| PROVIDED PASSAGE |
Begin
To be honest, I wonder more about Schmucker’s position while he was in the Valley, than I do about his reach into the Valley, through others, while he served at the head of the Gettysburg Seminary. Once again, nothing proven, but I suspect that any sentiment toward abolition was held in check. Even discussion of being, in any way, anti-slavery, may have been hazardous to one’s health. I think we can see the example of John Henry Kagi, during his time in Hawkinstown, in Shenandoah County, as a good case study as to why it was not a good thing to speak the mind on the subject. For that matter, perish the thought(!!!!) of speaking of any such sentiments after October 1859! I also think that ministers… if they did have anti-slavery sentiment… needed to take care in the Valley. Granted, it wasn’t the Tidewater, but there was enough, culturally (and thinking back to my first post, regarding how, even in the communities that were thick with people of German descent, many had been thoroughly “Anglicized”), behind slavery, that it may have been more important to teach the word of God without dividing congregations by complicating preachings that would suggest an anti-slavery tilt against the laws of the Commonwealth.
You mention things only getting complicated from here on out… but I don’t know when things aren’t complicated when it comes to trying to put one’s thumb on sentiments, especially in the absence of any documentation showing that any number of folks in the Valley, at any point in time, stated… “We believed Schmucker right in his feelings about slavery, and therefore did not find it right to support the Confederacy.” If there be any, those “smoking guns” lay silently, buried in graves… in the minds of any who actually felt anything near to that.
Good stuff, John, and an invigorating exchange so far! I have one more path down which I’d like to take this. It may or may not help us to see things more clearly, but, I have to say, this “ride” is entertaining. Looking forward to hearing Vince comment further, and more from you as well, I hope.
** For the benefit of anyone reading, who might not fully understand Southern Unionism, I should probably also add that abolitionism and anti-slavery were not essential elements in defining Southern Unionists. There were those with those sentiments who were Southern Unionists, but there were also those who still believed in slavery and were Southern Unionists.
JMRudy
October 1, 2012
“I don’t, however, think I’d call his propositions a result of ‘intellectualism’. The foundations for his thinking were clearly rooted in the Bible…”
*Drops to Knees* No! Don’t fall into that trap! 😉
Biblical scholarship and moral philosophy are the deep-seated home of American intellectualism for over a century. Schmucker and the bulk of the ministers of America are firmly in the category of “intellectual” precisely because they were wrestling with the philosophical language of their age: the nature of God. That spirit of intellectual inquiry expresses itself through the very dissonance you’re feeling between Schmucker’s use of scripture and Wilson’s.
End
| EXERCISES |
• 1. Answer from the Schmucker discussion:
(a) In what town and county did John Henry Kagi spend time?
(b) What date appears under the name JMRudy?
(c) According to the note marked with two asterisks, were abolitionism and anti-slavery essential elements in defining Southern Unionists?
• 2. Please translate this sentence from the Schmucker discussion into Spanish: "Biblical scholarship and moral philosophy are the deep-seated home of American intellectualism for over a century."
• 3. Carry the Schmucker discussion forward from its last sentence.

| LISTED RECORDS |
Begin
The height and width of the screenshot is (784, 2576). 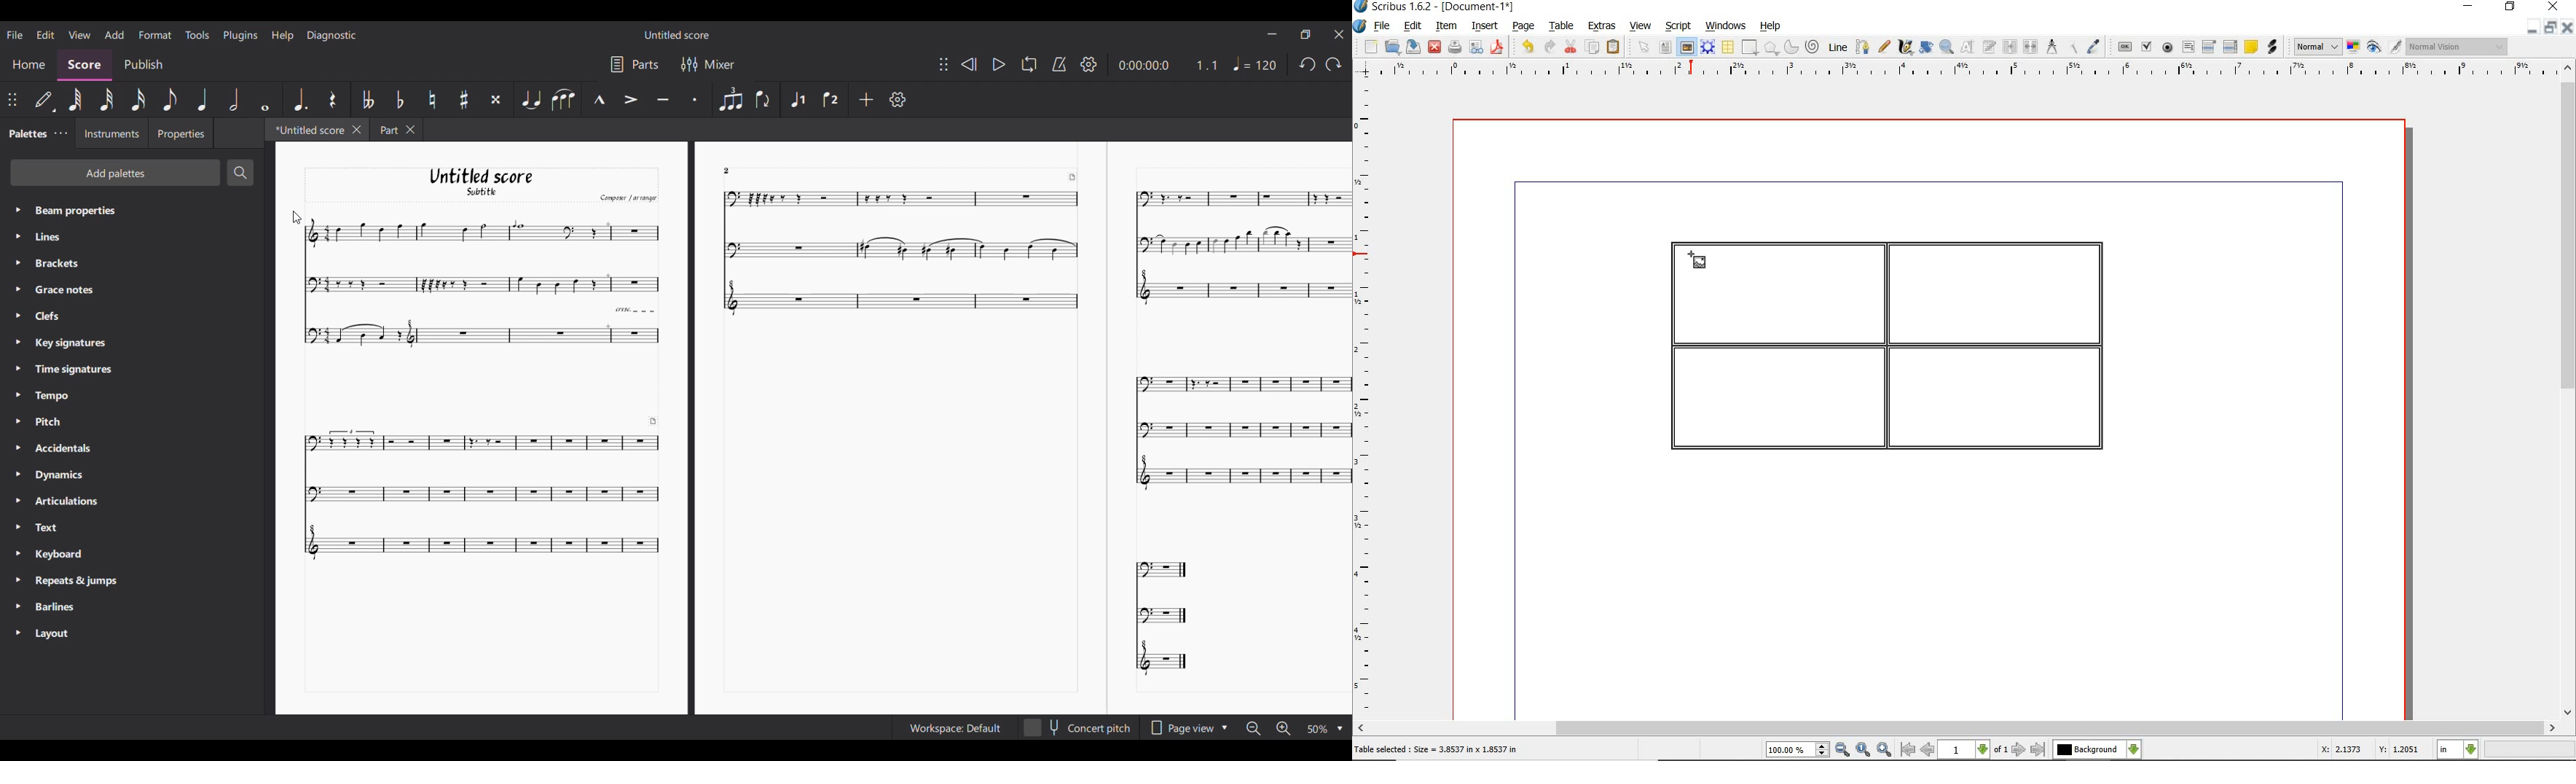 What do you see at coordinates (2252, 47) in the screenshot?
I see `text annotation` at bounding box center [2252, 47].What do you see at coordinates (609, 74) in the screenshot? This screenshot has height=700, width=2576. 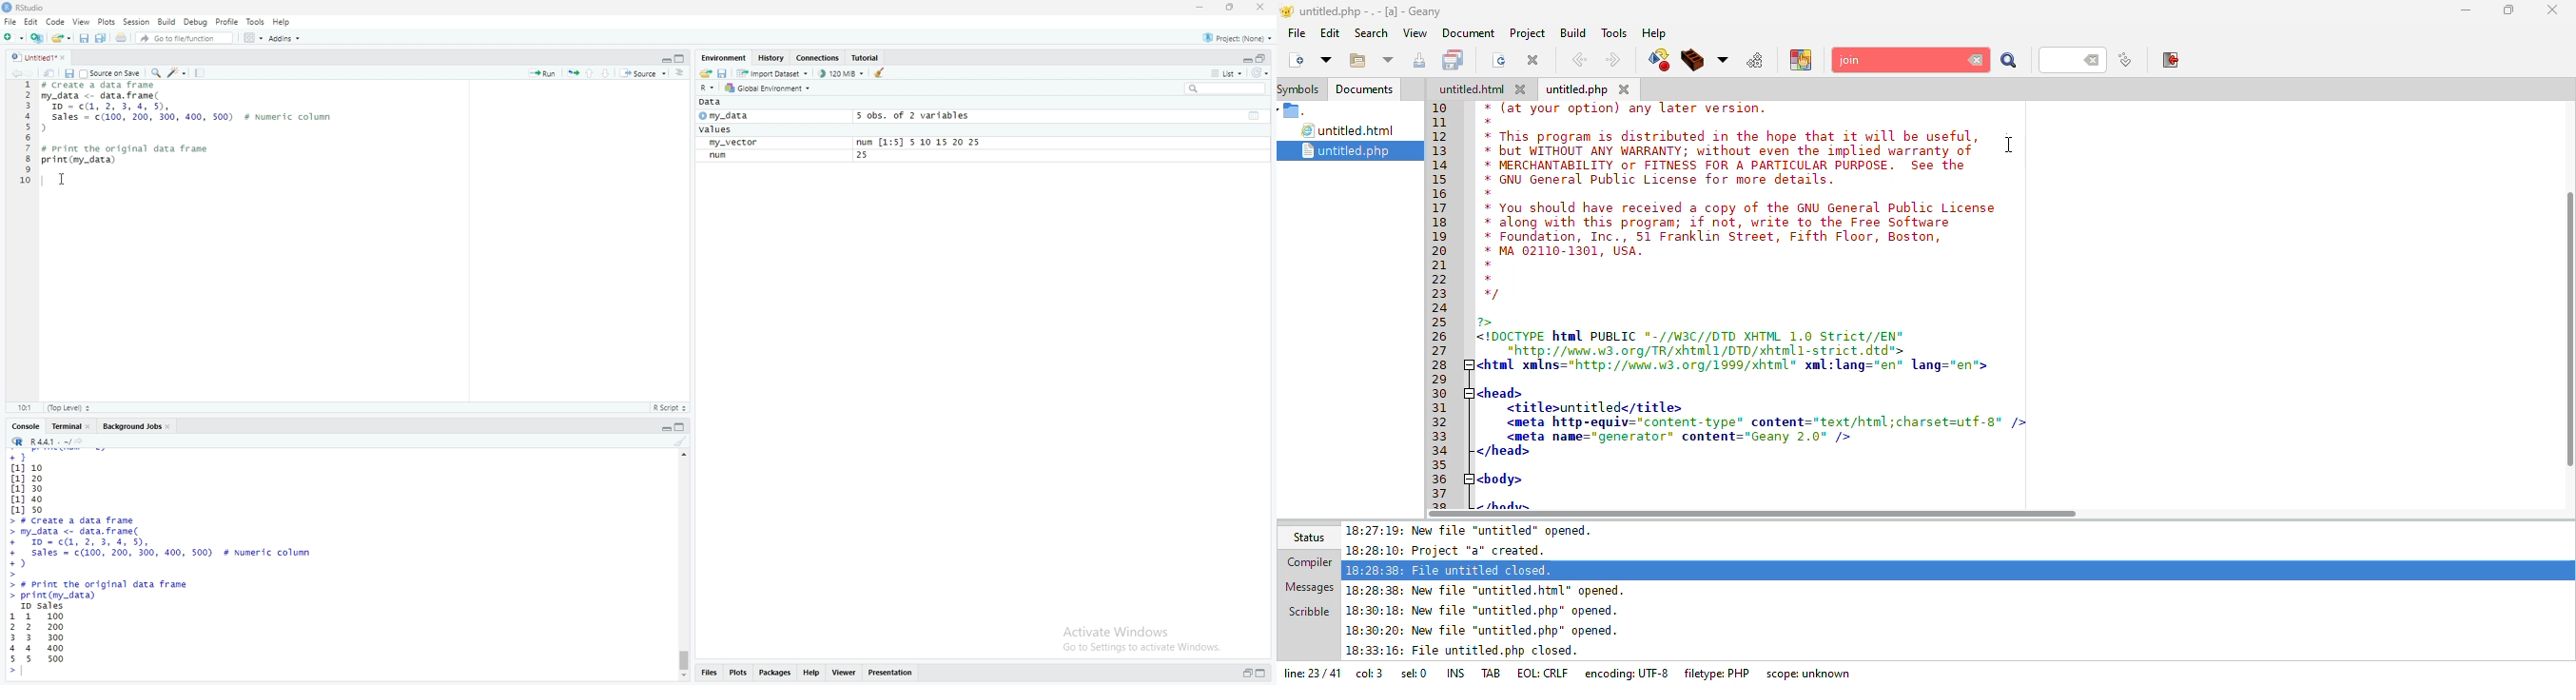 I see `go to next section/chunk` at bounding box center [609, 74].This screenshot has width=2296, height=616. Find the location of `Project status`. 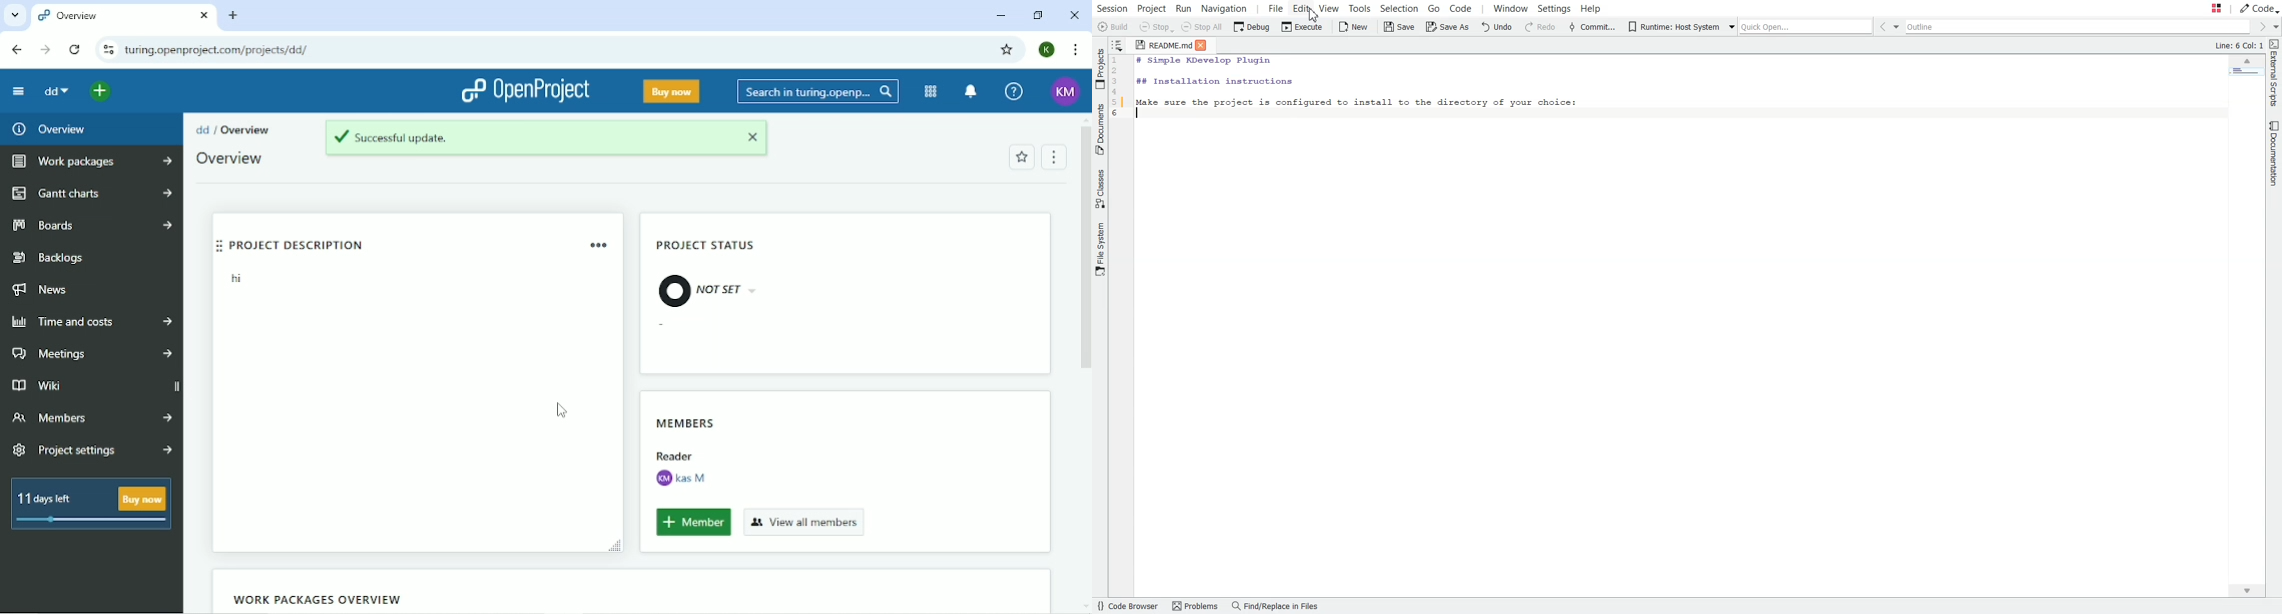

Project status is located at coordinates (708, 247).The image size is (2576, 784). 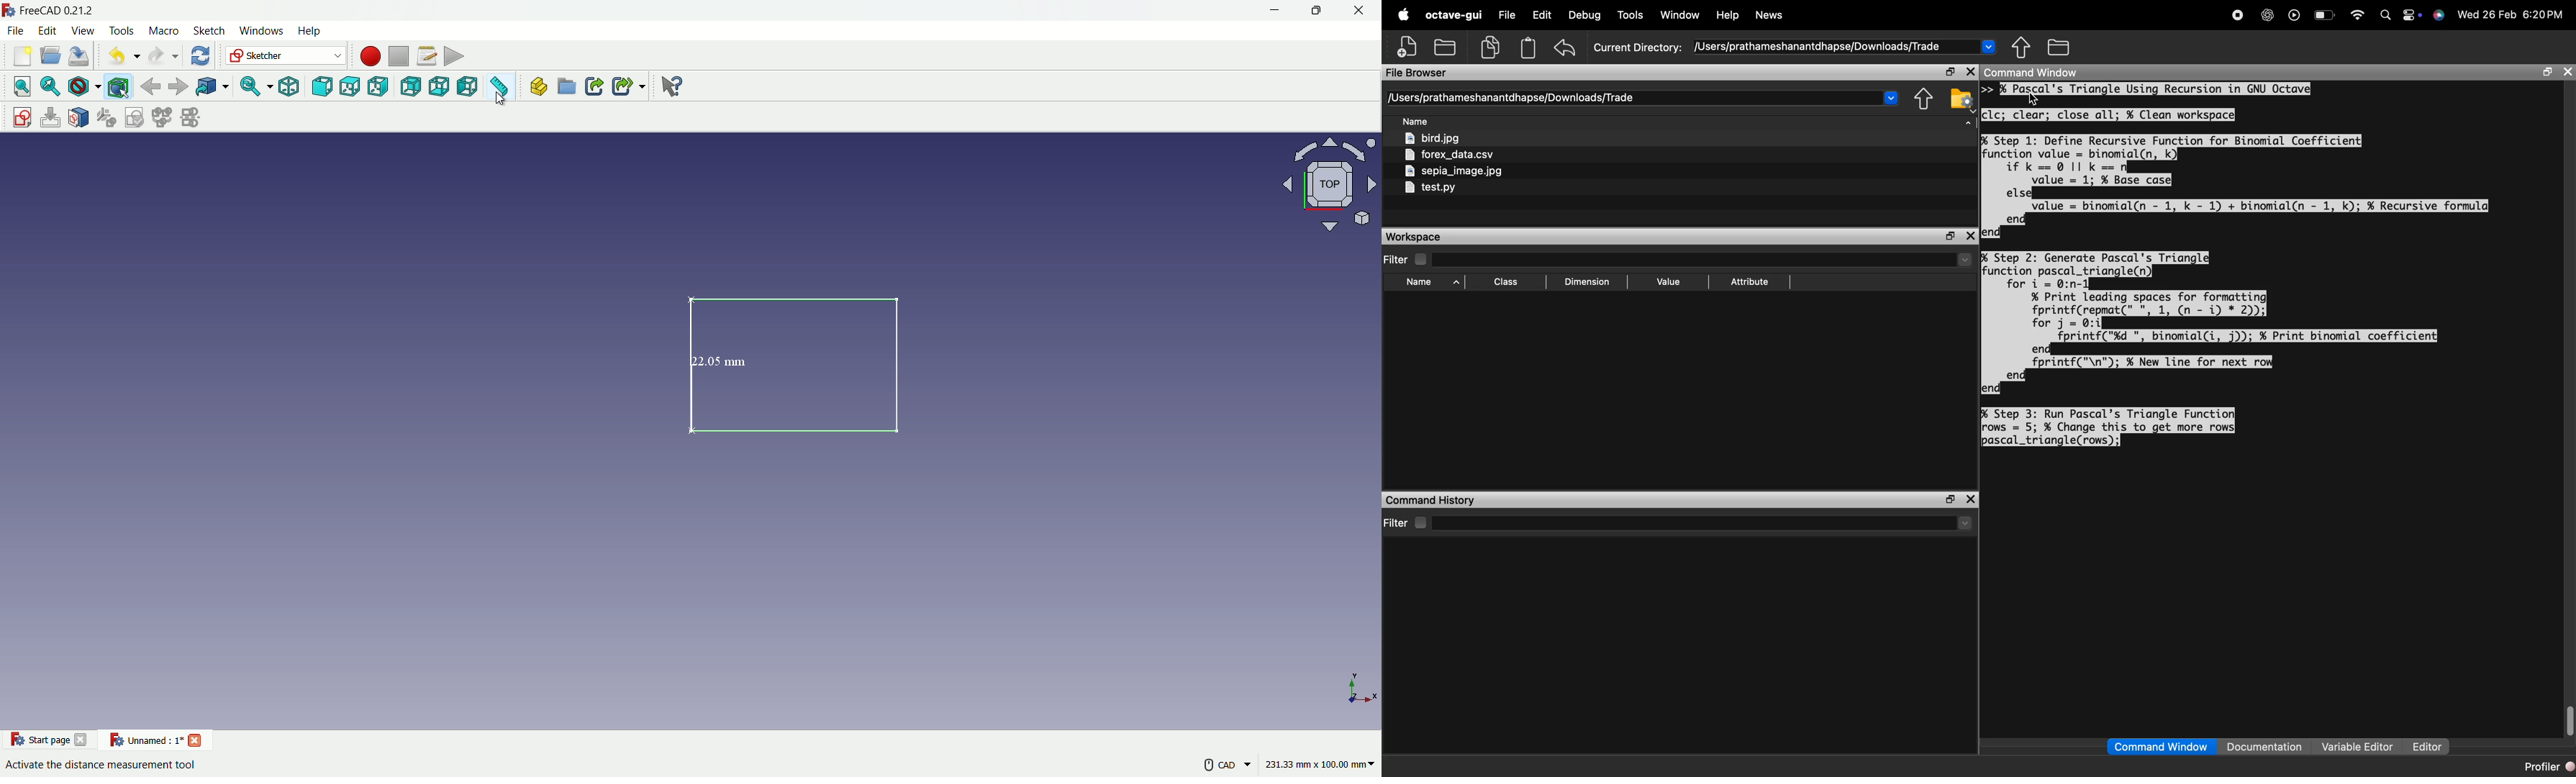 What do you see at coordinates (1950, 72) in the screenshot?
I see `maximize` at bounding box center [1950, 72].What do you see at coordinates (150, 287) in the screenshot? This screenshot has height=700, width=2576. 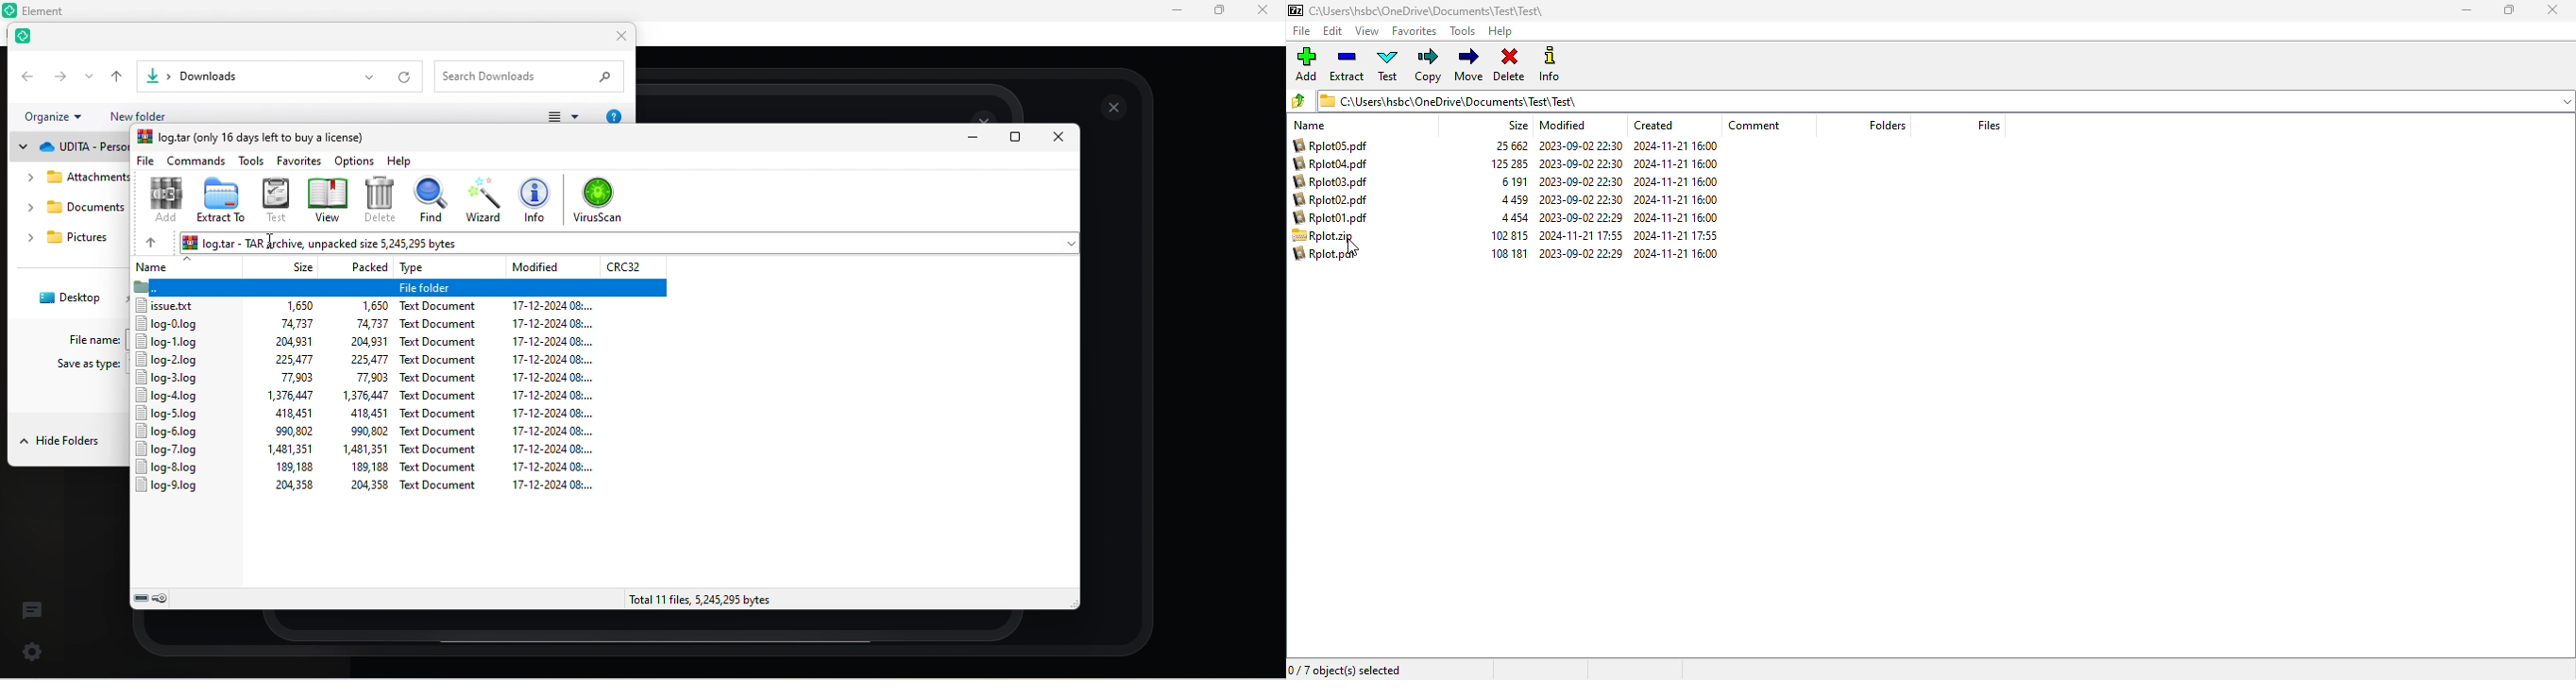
End
| ANSWERS |
• 1.
(a) Hawkinstown, in Shenandoah County.
(b) October 1, 2012.
(c) No.

• 2. La erudición bíblica y la filosofía moral son el hogar profundamente arraigado del intelectualismo estadounidense desde hace más de un siglo.

• 3.
The barn story has so many holes it is laughable. But the problem is that it has become almost received truth within certain circles in Gettysburg. I get chided for scoffing at some of the chestnuts of UGRR stories in town because I demand evidence. Christopher Hitchens summed up how we should approach UGRR stories nicely, albeit in an entirely different field: “…extraordinary claims require extraordinary evidence and that what can be asserted without evidence can also be dismissed without evidence.” But I’ve actually been challenged to prove UGRR stories false by some folks hovering around the Gettysburg scene, many of whom seem wedded to the tales because their ancestor cooked them up in the newspaper. So, in short, I’m glad you’re digging into and broadcasting what you’re finding of the actual Schmucker as opposed to the imagined Schmucker who seems to be the predominate figure in Seminary and College literature, local historical lore and imagination.
I know that you’re staying with the Valley, but Pennsylvania College tends to drift down there every so often, as you point out through Bittle and others. I’ve found some 1860s resonance between the two institutions in the guise of a Confederate deserter. It would be interesting to see how many more of Bittle’s former charges from Roanoke were wavering in their support of the Confederate cause and decided to abandon the slaveholder’s rebellion as weeks shifted to months and months shifted to years. But Roanoke is not in my geographical wheelhouse.
And complication is a wondrous thing, isn’t it?
Robert Moore
October 2, 2012
Lol! Not to worry, John. I should have worded that differently.
Janet
September 29, 2012
That is real interesting, and the longer posts give a better picture of the topic. I had looked for information on this before but couldn’t find much.
A brief summary of the Lutheran Organizations affecting Virginia is given by a Waynesboro church. The Tennessee and Missouri Synods are mentioned. The text is hard to read, so has to be highlighted.
“During all this time, there were other Lutheran Synods. The Pennsylvania , the North Carolina , New York , Maryland , Ohio, German Reformed of PA, East PA , and the General Synod.”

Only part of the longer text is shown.